E. The Respiratory Therapy Policy and Procedure Manual was reviewed on 11/05/13 and 11/06/13. The policies and procedures provided on initial review were not reflective of the manufacturer's directions for use and were not reflective in the use of approved disinfectants.
1) The first page of the policy and procedure manual was signed as reviewed on 06/17/13 by the Respiratory Therapy Supervisor and the Chief Executive Officer, and on 06/19/13 by the Medical Director.
2) The policy "Infection Control," reference #2.6.6.1, revised 08/17/2009 stated: Equipment processing "The following steps should be taken to ensure appropriate processing of each piece of equipment: (Ventilator filters, reusable inhalation and exhalation, etc...)-package and send to Central service for sterilization. Rubber t-piece and collection bottle will be cleaned in soap and water then placed in Control 3 disinfectant (Germicide) for 15 minutes."
3) The policy and procedure manual provided on initial review did not include:
a) A policy that specified the Control III product used for submerging equipment was to follow the manufacturer's directions for the disinfection/germicide preparation, labeling, or use of the Control III product.

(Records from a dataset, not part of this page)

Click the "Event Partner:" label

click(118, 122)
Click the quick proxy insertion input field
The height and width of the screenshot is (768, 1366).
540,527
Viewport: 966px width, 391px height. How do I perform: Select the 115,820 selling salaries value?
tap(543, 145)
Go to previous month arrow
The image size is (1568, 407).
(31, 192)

b) There was no policy to assure the prepared Control III disinfectant used for submerging equipment did not fall below 1000 ppm or to discard solution if visibly dirty.

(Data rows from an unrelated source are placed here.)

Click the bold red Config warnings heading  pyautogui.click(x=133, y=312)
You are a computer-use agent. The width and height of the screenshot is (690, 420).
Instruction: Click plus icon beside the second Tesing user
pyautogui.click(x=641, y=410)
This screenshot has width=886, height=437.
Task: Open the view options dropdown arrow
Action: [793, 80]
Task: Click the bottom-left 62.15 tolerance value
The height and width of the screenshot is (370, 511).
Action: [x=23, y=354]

c) There was not a policy that described the use of the Control III Elite product for spray surface disinfection of equipment that was not submerged.
4) The findings were confirmed by the Respiratory Therapy Supervisor on 11/06/13 at 0930.
F. The Respiratory Therapy Supervisor presented additional policies on 11/07/13 at 1005 for "Chemical Disinfection", "Decontamination of Equipment and Control of infection." The policies had an update of was 06/28/04, and 1991. She stated she found the policies "in the Policy Book behind another policy. These were the ones we had before they revised the policies." This Chemical Disinfection policy stated "The chemical currently in use for disinfecting equipment is Control III Elite a Double/Quat." The Respiratory Therapy Supervisor confirmed at the time the policies were presented that Control III, not Control III Elite, was the product that was used to soak equipment as identified at the time of survey.
Tag No.: C0395
Based on clinical record review and interview, it was determined the facility failed to have orders for two (#1 and #2 ) of three (#1-#3) patients admitted to Swing-Bed status. Without a physician's order for admission, the facility could not assure services furnished would meet the patients medical needs from acute care to swing-bed status. The failed practice affected Patient #1 and #2, and was likely to affect any patient admitted to swing-bed status.
A. A list of patients in Swing-Bed status was requested and received on 11/05/13. Patient #1 was identified by the Swing-Bed Coordinator as being admitted to Swing-Bed status on 11/01/13 at 1435. Patient #1 was received from an outside acute care facility. Clinical record review was performed on 11/08/13. Physician orders from 11/01/13 to 11/08/13 were reviewed with no order to admit the patient to Swing-Bed status was noted.
B. Patient #2 was identified by the Swing-Bed Coordinator as being admitted to swing-bed status on 11/04/13. Clinical record review was performed on 11/08/13. Physician orders from 11/04/13 to 11/08/13 were reviewed and no order to admit the patient to swing-bed status was noted.
C. The Swing-Bed Coordinator confirmed the findings on 11/08/13 at 1100.